# Japanese Text Embedding Generator with PLaMo-1B

**Goal:** This notebook demonstrates how to generate high-quality text embeddings for Japanese sentences using the `pfnet/plamo-embedding-1b` model from Hugging Face. Embeddings are numerical representations of text that capture semantic meaning, useful for various NLP tasks like similarity search, clustering, and classification.

We will cover:
1.  Installing necessary libraries.
2.  Loading the pre-trained PLaMo model and its tokenizer.
3.  Defining a function to generate embeddings using mean pooling.
4.  Running examples for single sentences and batches of sentences.
5.  Saving the generated embeddings to a file and loading them back.

## 1. Library Installation

The following libraries are required:
*   `torch`: The core PyTorch library for tensor computations and neural network operations.
*   `transformers`: Hugging Face's library providing access to pre-trained models (like PLaMo) and tokenizers.
*   `sentencepiece`: A tokenizer library often used by models like PLaMo.
*   `numpy`: A library for numerical operations, especially for handling the embeddings as arrays.

The cell below will install these libraries using pip.

In [None]:
# Install necessary libraries
!pip install torch transformers sentencepiece numpy

## 2. Import Libraries

Now, let's import the installed libraries and necessary modules.
*   `torch` for tensor operations.
*   `AutoTokenizer` and `AutoModel` from `transformers` for loading the model and tokenizer automatically based on the model name.
*   `numpy` (as `np`) for numerical operations.

In [None]:
# Import libraries
import torch
from transformers import AutoTokenizer, AutoModel
import numpy as np

## 3. Load Pre-trained Model and Tokenizer

We will use the `pfnet/plamo-embedding-1b` model, a powerful model specifically trained for generating Japanese text embeddings.

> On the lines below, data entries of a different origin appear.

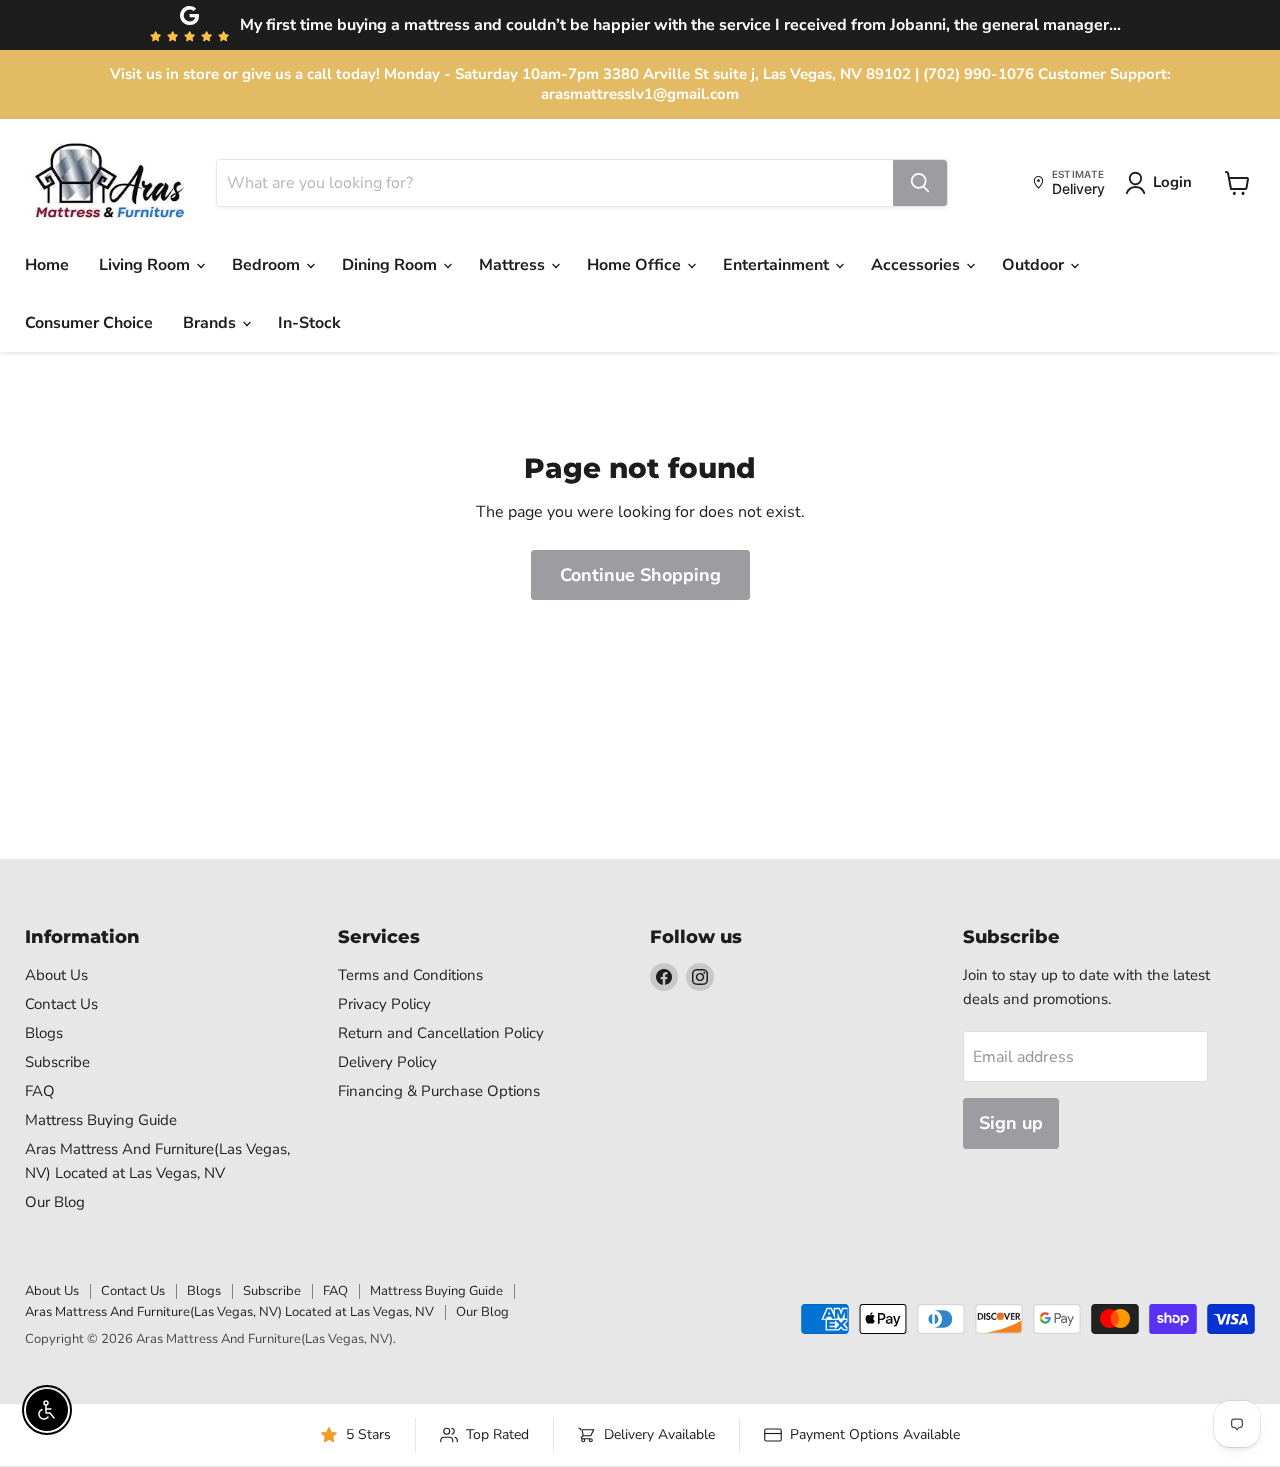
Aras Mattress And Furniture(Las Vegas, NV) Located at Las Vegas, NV (229, 1312)
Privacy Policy (384, 1004)
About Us (56, 975)
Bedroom (268, 265)
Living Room (146, 265)
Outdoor (1035, 265)
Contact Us (61, 1004)
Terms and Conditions (410, 975)
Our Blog (55, 1202)
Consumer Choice (89, 323)
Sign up (1011, 1123)
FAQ (40, 1091)
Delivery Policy (387, 1062)
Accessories (917, 265)
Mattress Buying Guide (101, 1120)
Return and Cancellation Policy (441, 1033)
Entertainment (778, 265)
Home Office (636, 265)
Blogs (44, 1033)
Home (47, 265)
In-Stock (309, 323)
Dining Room (391, 265)
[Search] (920, 183)
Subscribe (57, 1062)
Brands (211, 323)
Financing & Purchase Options (439, 1091)
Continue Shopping (640, 575)
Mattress (514, 265)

*   **`MODEL_NAME`**: Specifies the Hugging Face model identifier.
*   **`AutoTokenizer.from_pretrained(MODEL_NAME)`**: Loads the appropriate tokenizer for the specified model. The tokenizer converts text into a format (token IDs, attention masks) that the model can understand.
*   **`AutoModel.from_pretrained(MODEL_NAME, trust_remote_code=True)`**: Loads the pre-trained PLaMo model.
    *   `trust_remote_code=True`: This argument is sometimes required for models that have custom code within their Hugging Face repository. It allows the execution of this custom code. Always ensure you trust the source of the model when using this option.
*   **`device`**: We check if a CUDA-enabled GPU is available and set the device accordingly (`'cuda'` or `'cpu'`).
*   **`.to(device)`**: This moves the model's parameters and buffers to the selected device (GPU if available, otherwise CPU). Processing on a GPU significantly speeds up computations.

In [None]:
# Load pre-trained model and tokenizer
MODEL_NAME = 'pfnet/plamo-embedding-1b'
tokenizer = AutoTokenizer.from_pretrained(MODEL_NAME)
# It's good practice to move model to GPU if available
device = torch.device('cuda' if torch.cuda.is_available() else 'cpu')
model = AutoModel.from_pretrained(MODEL_NAME, trust_remote_code=True).to(device)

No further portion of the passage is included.